The Greek Debt Crisis and the Debt-Trap

Updated: Aug 10, 2020

The Financial Crisis of 2008-09 wreaked an economic havoc on many nations. It was the worst of its kind since the Great Depression in the United States which started in 1929, only to be overshadowed by the recession brought about by the Coronavirus Pandemic. While many European countries were affected quite badly, Asian giants like China and India and also Australia were not affected that badly.

To better understand this crisis, we first need to know what is Debt Trap. The Oxford Dictionary defines debt trap as 'a situation in which a debt is impossible or difficult to repay, typically because high interest payments prevent repayment of the principal.' Debt Trap has been remarked as a hallmark of predatory lending and is the consequence of high rates of interest and short time period.

When we hear the phrase 'the impact of the Financial Crisis', Greece is what comes to mind. The country was among the worst affected. This turmoil brought about the Greek debt crisis and the vicious cycle of debt trap.

At the time, the Eurozone countries were required to submit their Fiscal Deficit. (Fiscal Deficit is equal to the total expenditure minus the total revenue except the loan and the borrowings. In other words, fiscal deficit is essentially the loan and the borrowings. FD was expressed in terms of GDP.). However Greece had not entered the correct figures.The Eurozone countries were required to keep their Fiscal Deficit within the Maastricht Limit which stated that government Fiscal Deficit should be 3% of the GDP. However, in 2009, Greece's FD was over 15% of the GDP.

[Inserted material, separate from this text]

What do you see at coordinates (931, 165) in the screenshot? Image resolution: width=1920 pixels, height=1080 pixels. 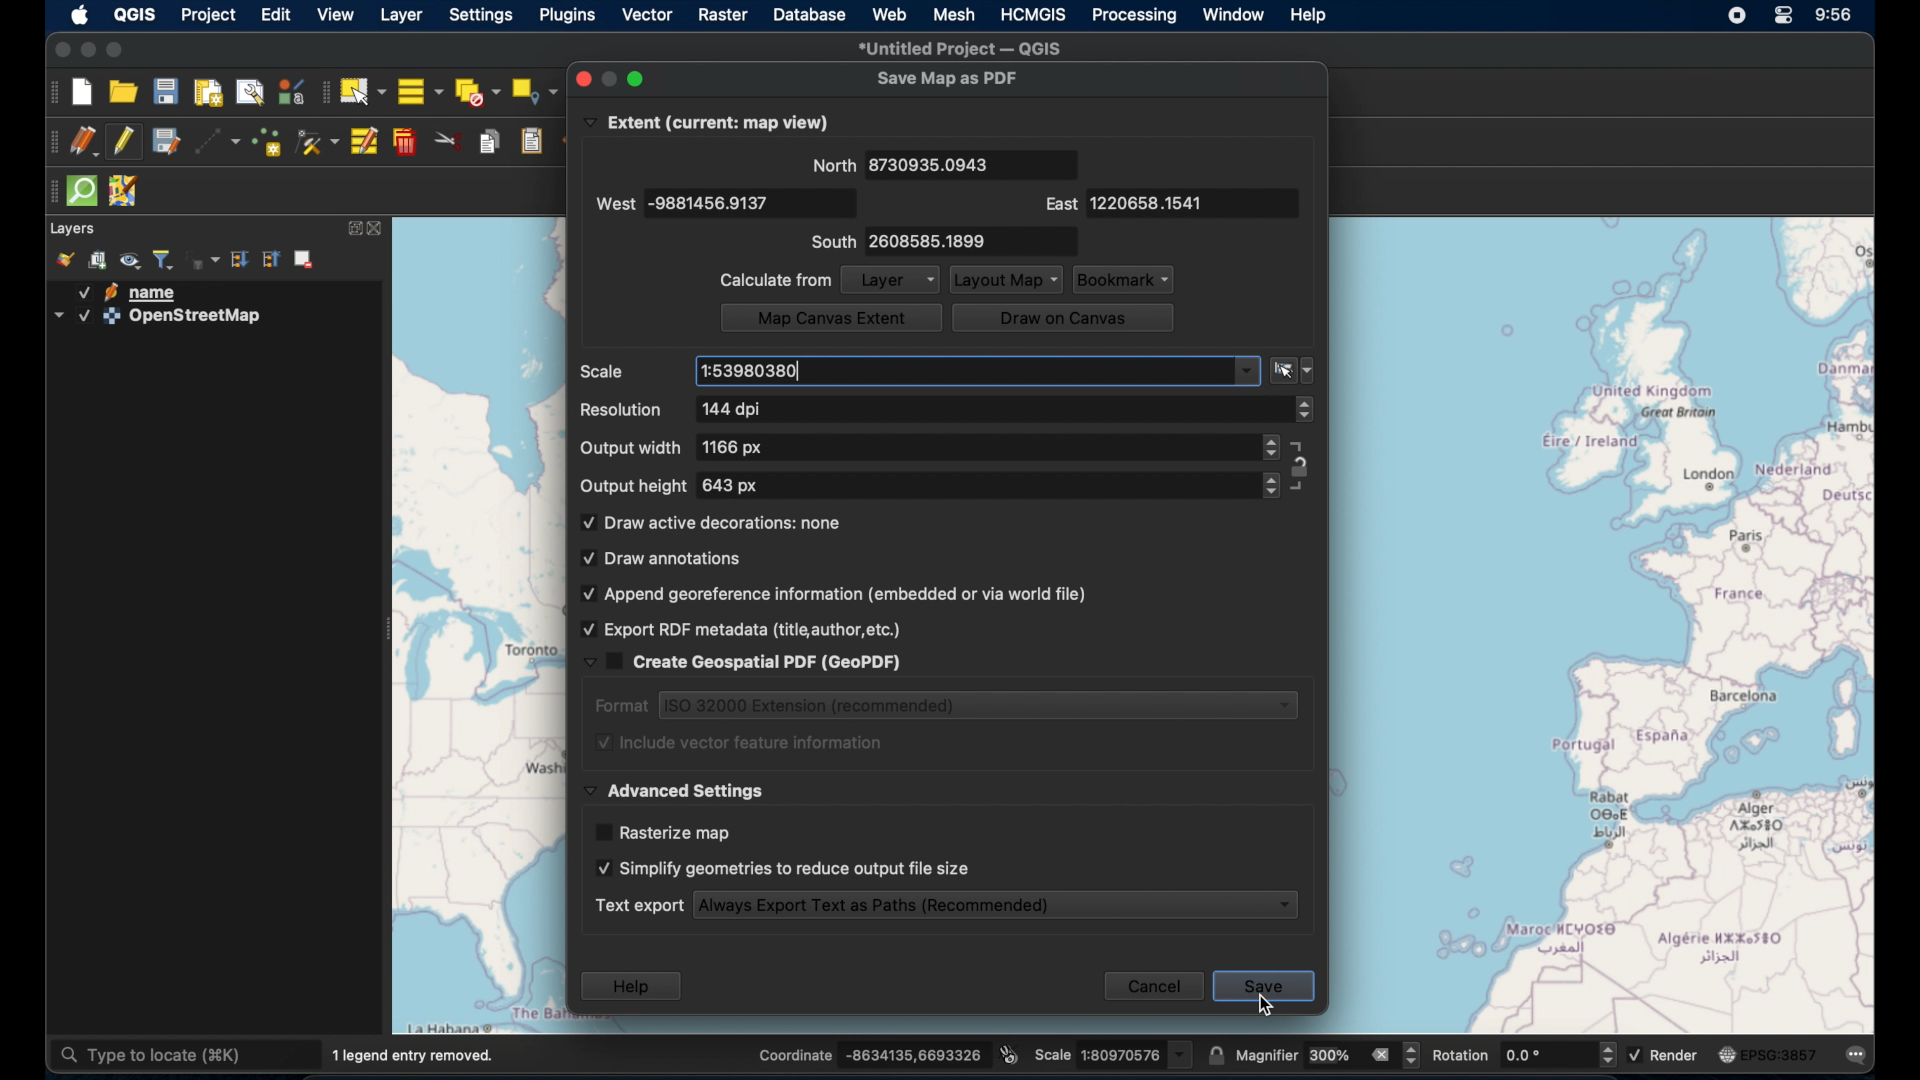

Greek had joined the Eurozone in 2001 and had adopted the euro as its currency. It posted a fiscal deficit which was around the Maastricht Limit. However in 2004, it was announced by Greece that it had posted the wrong figures. The Eurozone could have imposed sanctions or expel the country out of the Eurozone but it didn't do so in order to maintain the powerful status the euro enjoyed in the foreign exchange market (the Forex market). Also at the time, France and Germany had FD over the Maastricht Limit and so the Eurozone turned a blind eye.

Another reason for the Greek Government Debt Crisis worth mentioning was its pension policy. It offered several benefits to retirees in Europe. Earlier Greek citizens were retiring at an early age to reap the benefits of the pension policy. Before the Crisis, A Greek man could retire at the early age of 58 and a Greek woman as early as 50. Greece's average growth of pension expenditure between 1991-2009 was 8.3% which was quite high as compared to other countries like France.

While sitting on the verge of bankruptcy, Greece was bailed out by several European countries as well as the International Monetary Fund (IMF) on the grounds of drastic and dynamic reforms in its economic system and so was the Greek Government Debt Crisis which has caused its citizens to live by stiff austerity measures.